Clyde gritted his teeth and stroked harder, faster, imagining Aerion in that damned robe, smirking at him from across the hall, vibrant blue eyes daring him to look away.
He pictured Aerion’s lips, mocking, wrapped around him instead of his own hand, that sharp tongue dragging over his cock, those venomous words turned to whimpers.
His breath broke. His fist tightened, rhythm faltering as pleasure coiled low and unbearable. He ground his teeth, arm pressed so hard against his mouth he tasted blood.
When release came, it tore through him brutal and unstoppable.
His whole body shuddered, hips jerking up off the cot, seed spilling hot over his stomach and chest.

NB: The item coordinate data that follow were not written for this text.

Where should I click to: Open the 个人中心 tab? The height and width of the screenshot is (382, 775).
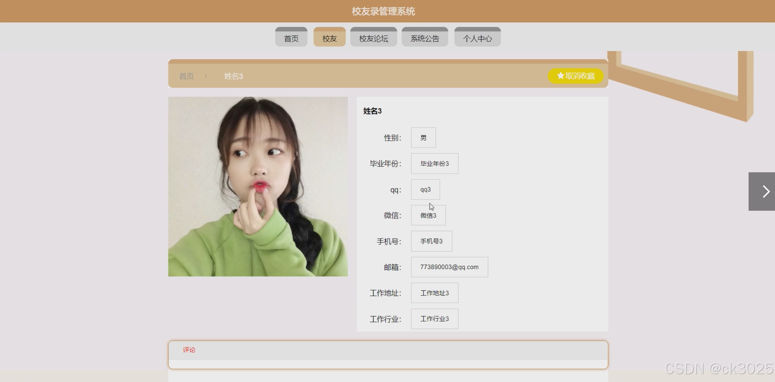click(x=478, y=37)
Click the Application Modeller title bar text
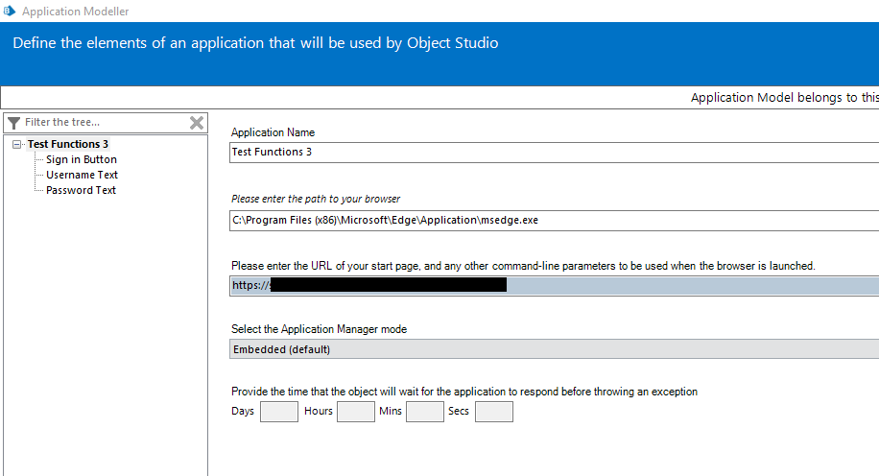Viewport: 879px width, 476px height. coord(75,12)
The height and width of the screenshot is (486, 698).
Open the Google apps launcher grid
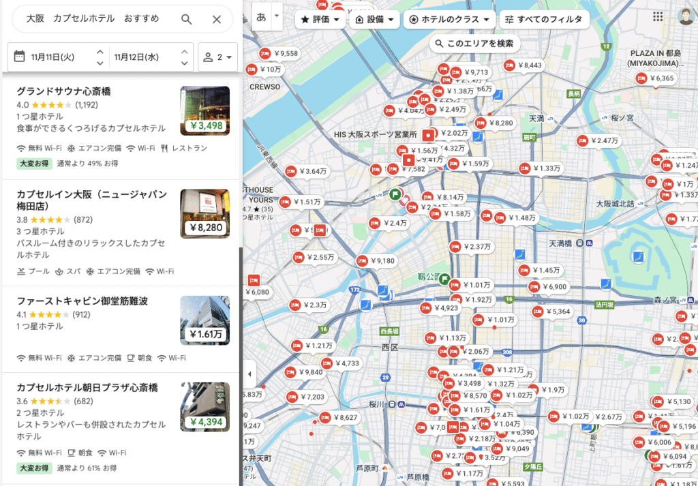(658, 16)
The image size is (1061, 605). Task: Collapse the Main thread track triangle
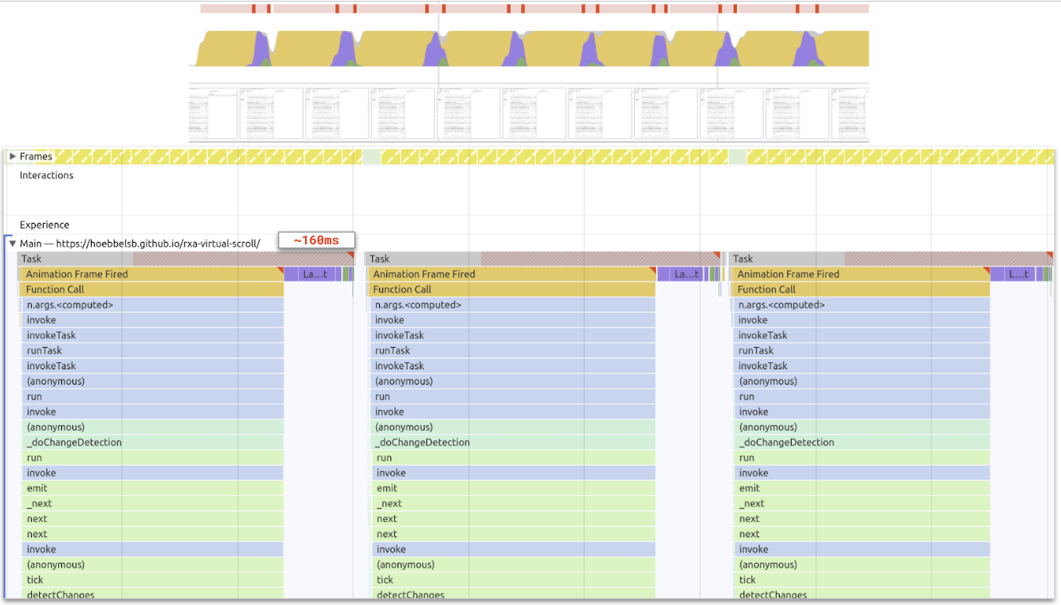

He bit down hard to stifle the cry, strangled it into the fabric of his sleeve, but the violence of it still wracked him, left him trembling.
The letter was still clutched in his hand, crumpled, damp now with sweat where his fist had clenched it tight. He pressed it against his chest, holding it there like it was Aerion himself, like he could keep him in his arms through ink and paper alone.
The silence after was worse.
He had thought it would ease him, burn the ache from his blood, quiet the drumbeat of want. Instead, it left him emptier, hollowed out, body shaking as his throat closed around something too sharp to breathe.
Tears stung his eyes, spilled hot down his temples into his hair. Harsh, soundless sobs tore through his chest until his ribs ached with the effort.
For Aerion’s voice. For his absence. For the agony of wanting what he had sworn he could never take.
He did not write back. Not that night, nor the next.
Better silence than truth too heavy to send across the miles.
So, he folded the letter with care despite the wrinkles, tucked it beneath his pillow, and lay back on the cot, eyes burning, heart raw.
And he dreamed—dreamed of sapphire eyes, a venomous smile, and a hand that had somehow become his only salvation.